● What is being asked
Nothing should differ between your answer and the records below.

● Source material
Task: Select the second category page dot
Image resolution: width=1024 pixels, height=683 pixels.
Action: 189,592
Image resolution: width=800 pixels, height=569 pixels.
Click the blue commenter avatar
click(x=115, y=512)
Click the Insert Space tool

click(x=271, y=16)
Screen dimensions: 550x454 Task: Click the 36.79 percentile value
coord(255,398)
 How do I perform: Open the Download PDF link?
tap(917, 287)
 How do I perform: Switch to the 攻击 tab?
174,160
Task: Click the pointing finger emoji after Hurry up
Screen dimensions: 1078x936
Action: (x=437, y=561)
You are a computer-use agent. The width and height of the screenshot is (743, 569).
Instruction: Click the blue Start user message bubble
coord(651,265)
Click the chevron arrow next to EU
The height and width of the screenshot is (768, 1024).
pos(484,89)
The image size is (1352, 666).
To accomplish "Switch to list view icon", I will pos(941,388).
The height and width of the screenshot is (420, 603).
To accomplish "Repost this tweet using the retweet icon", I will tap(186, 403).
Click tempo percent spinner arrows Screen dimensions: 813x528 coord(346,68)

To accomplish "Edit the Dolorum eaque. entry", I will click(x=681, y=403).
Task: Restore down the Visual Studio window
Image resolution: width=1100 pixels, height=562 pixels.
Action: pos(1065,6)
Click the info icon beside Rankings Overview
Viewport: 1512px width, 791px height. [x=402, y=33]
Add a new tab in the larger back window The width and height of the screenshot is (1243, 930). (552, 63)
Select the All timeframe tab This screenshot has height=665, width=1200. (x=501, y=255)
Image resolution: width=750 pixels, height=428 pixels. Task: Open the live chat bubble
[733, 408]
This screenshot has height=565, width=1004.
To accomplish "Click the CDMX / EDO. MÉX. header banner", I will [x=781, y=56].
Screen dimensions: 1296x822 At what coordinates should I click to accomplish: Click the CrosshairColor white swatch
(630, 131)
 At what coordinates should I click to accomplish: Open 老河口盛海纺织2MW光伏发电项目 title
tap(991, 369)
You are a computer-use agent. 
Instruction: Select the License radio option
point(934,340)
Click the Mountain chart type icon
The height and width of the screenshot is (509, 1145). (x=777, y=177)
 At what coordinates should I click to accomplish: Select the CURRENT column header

● Response for this exercise
Task: Select the second category page dot
Image resolution: width=1024 pixels, height=683 pixels.
Action: 189,592
Image resolution: width=800 pixels, height=569 pixels.
Click the blue commenter avatar
click(x=115, y=512)
Click the Insert Space tool

click(x=271, y=16)
Screen dimensions: 550x454 Task: Click the 36.79 percentile value
coord(255,398)
 How do I perform: Open the Download PDF link?
tap(917, 287)
 How do I perform: Switch to the 攻击 tab?
174,160
Task: Click the pointing finger emoji after Hurry up
Screen dimensions: 1078x936
Action: (x=437, y=561)
You are a computer-use agent. The width and height of the screenshot is (743, 569).
Instruction: Click the blue Start user message bubble
coord(651,265)
Click the chevron arrow next to EU
The height and width of the screenshot is (768, 1024).
pos(484,89)
The image size is (1352, 666).
To accomplish "Switch to list view icon", I will pos(941,388).
The height and width of the screenshot is (420, 603).
To accomplish "Repost this tweet using the retweet icon", I will tap(186, 403).
Click tempo percent spinner arrows Screen dimensions: 813x528 coord(346,68)

To accomplish "Edit the Dolorum eaque. entry", I will click(x=681, y=403).
Task: Restore down the Visual Studio window
Image resolution: width=1100 pixels, height=562 pixels.
Action: pos(1065,6)
Click the info icon beside Rankings Overview
Viewport: 1512px width, 791px height. [x=402, y=33]
Add a new tab in the larger back window The width and height of the screenshot is (1243, 930). (552, 63)
Select the All timeframe tab This screenshot has height=665, width=1200. (x=501, y=255)
Image resolution: width=750 pixels, height=428 pixels. Task: Open the live chat bubble
[733, 408]
This screenshot has height=565, width=1004.
To accomplish "Click the CDMX / EDO. MÉX. header banner", I will [x=781, y=56].
Screen dimensions: 1296x822 At what coordinates should I click to accomplish: Click the CrosshairColor white swatch
(630, 131)
 At what coordinates should I click to accomplish: Open 老河口盛海纺织2MW光伏发电项目 title
tap(991, 369)
You are a computer-use agent. 
Instruction: Select the License radio option
point(934,340)
Click the Mountain chart type icon
The height and width of the screenshot is (509, 1145). (x=777, y=177)
 At what coordinates should I click to accomplish: Select the CURRENT column header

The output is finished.